----- Material for the task

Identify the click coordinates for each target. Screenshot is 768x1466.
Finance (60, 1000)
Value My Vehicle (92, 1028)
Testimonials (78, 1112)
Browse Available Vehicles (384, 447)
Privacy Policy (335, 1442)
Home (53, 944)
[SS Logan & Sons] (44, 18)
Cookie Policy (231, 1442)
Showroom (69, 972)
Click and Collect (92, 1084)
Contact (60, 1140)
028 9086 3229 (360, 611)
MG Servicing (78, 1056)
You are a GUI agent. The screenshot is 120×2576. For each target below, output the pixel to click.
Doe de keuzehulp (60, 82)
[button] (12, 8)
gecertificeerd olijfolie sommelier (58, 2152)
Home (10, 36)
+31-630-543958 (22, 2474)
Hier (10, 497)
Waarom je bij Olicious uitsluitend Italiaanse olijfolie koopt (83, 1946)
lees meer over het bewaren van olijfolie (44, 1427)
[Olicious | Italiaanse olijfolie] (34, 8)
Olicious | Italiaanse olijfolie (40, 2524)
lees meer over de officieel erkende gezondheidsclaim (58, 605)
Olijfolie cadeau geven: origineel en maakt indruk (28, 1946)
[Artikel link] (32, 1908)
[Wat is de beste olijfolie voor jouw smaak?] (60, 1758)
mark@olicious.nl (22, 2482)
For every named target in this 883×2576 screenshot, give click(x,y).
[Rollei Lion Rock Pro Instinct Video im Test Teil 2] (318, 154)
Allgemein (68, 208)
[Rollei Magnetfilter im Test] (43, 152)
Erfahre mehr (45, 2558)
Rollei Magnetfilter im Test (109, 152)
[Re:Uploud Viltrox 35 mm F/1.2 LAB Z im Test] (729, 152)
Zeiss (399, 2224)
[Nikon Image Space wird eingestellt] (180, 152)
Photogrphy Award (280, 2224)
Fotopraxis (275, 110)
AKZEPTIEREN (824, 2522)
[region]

----------

* What is required *
All that is needed is the exact run of lines above from the line containing "[Wat is de beste" through the line containing "Allgemein (68, 208)", both of them included.

* Output for this task *
[Wat is de beste olijfolie voor jouw smaak?] (60, 1758)
mark@olicious.nl (22, 2482)
For every named target in this 883×2576 screenshot, give click(x,y).
[Rollei Lion Rock Pro Instinct Video im Test Teil 2] (318, 154)
Allgemein (68, 208)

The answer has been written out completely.